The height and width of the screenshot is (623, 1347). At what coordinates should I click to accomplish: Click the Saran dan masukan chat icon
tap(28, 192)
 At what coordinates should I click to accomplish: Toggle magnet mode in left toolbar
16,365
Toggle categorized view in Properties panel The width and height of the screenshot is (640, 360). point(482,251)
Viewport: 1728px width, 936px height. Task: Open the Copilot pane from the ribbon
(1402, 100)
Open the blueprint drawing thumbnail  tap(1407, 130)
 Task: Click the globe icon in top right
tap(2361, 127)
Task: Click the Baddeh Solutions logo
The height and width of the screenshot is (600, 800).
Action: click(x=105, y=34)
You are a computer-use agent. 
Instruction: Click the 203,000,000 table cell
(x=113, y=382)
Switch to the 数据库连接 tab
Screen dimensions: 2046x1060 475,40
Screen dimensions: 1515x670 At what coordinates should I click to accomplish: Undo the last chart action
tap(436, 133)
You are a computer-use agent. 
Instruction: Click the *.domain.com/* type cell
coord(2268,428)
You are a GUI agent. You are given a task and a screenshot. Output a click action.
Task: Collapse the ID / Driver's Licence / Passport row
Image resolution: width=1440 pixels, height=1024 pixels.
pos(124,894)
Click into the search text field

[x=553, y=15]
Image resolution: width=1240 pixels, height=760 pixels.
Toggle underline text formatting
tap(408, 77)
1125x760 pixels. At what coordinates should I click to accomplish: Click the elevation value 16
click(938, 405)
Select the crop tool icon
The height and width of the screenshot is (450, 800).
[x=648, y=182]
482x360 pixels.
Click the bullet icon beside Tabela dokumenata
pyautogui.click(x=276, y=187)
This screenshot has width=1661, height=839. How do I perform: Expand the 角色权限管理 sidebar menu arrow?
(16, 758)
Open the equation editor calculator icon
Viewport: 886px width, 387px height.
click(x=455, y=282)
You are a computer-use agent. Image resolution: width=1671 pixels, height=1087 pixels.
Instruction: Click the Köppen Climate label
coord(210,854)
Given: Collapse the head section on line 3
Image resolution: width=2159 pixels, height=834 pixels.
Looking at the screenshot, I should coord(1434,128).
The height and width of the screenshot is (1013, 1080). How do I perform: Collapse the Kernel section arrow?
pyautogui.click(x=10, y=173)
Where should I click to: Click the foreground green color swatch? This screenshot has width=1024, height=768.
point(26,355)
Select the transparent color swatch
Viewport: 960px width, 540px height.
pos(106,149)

◇ ◇ ◇

Retype the listing above without a single difference.

» SOLUTION FOR THIS TASK:
The height and width of the screenshot is (623, 1347). At what coordinates should I click to accomplish: Click the Saran dan masukan chat icon
tap(28, 192)
 At what coordinates should I click to accomplish: Toggle magnet mode in left toolbar
16,365
Toggle categorized view in Properties panel The width and height of the screenshot is (640, 360). point(482,251)
Viewport: 1728px width, 936px height. Task: Open the Copilot pane from the ribbon
(1402, 100)
Open the blueprint drawing thumbnail  tap(1407, 130)
 Task: Click the globe icon in top right
tap(2361, 127)
Task: Click the Baddeh Solutions logo
The height and width of the screenshot is (600, 800).
Action: click(x=105, y=34)
You are a computer-use agent. 
Instruction: Click the 203,000,000 table cell
(x=113, y=382)
Switch to the 数据库连接 tab
Screen dimensions: 2046x1060 475,40
Screen dimensions: 1515x670 At what coordinates should I click to accomplish: Undo the last chart action
tap(436, 133)
You are a computer-use agent. 
Instruction: Click the *.domain.com/* type cell
coord(2268,428)
You are a GUI agent. You are given a task and a screenshot. Output a click action.
Task: Collapse the ID / Driver's Licence / Passport row
Image resolution: width=1440 pixels, height=1024 pixels.
pos(124,894)
Click into the search text field

[x=553, y=15]
Image resolution: width=1240 pixels, height=760 pixels.
Toggle underline text formatting
tap(408, 77)
1125x760 pixels. At what coordinates should I click to accomplish: Click the elevation value 16
click(938, 405)
Select the crop tool icon
The height and width of the screenshot is (450, 800).
[x=648, y=182]
482x360 pixels.
Click the bullet icon beside Tabela dokumenata
pyautogui.click(x=276, y=187)
This screenshot has width=1661, height=839. How do I perform: Expand the 角色权限管理 sidebar menu arrow?
(16, 758)
Open the equation editor calculator icon
Viewport: 886px width, 387px height.
click(x=455, y=282)
You are a computer-use agent. Image resolution: width=1671 pixels, height=1087 pixels.
Instruction: Click the Köppen Climate label
coord(210,854)
Given: Collapse the head section on line 3
Image resolution: width=2159 pixels, height=834 pixels.
Looking at the screenshot, I should coord(1434,128).
The height and width of the screenshot is (1013, 1080). How do I perform: Collapse the Kernel section arrow?
pyautogui.click(x=10, y=173)
Where should I click to: Click the foreground green color swatch? This screenshot has width=1024, height=768.
point(26,355)
Select the transparent color swatch
Viewport: 960px width, 540px height.
pos(106,149)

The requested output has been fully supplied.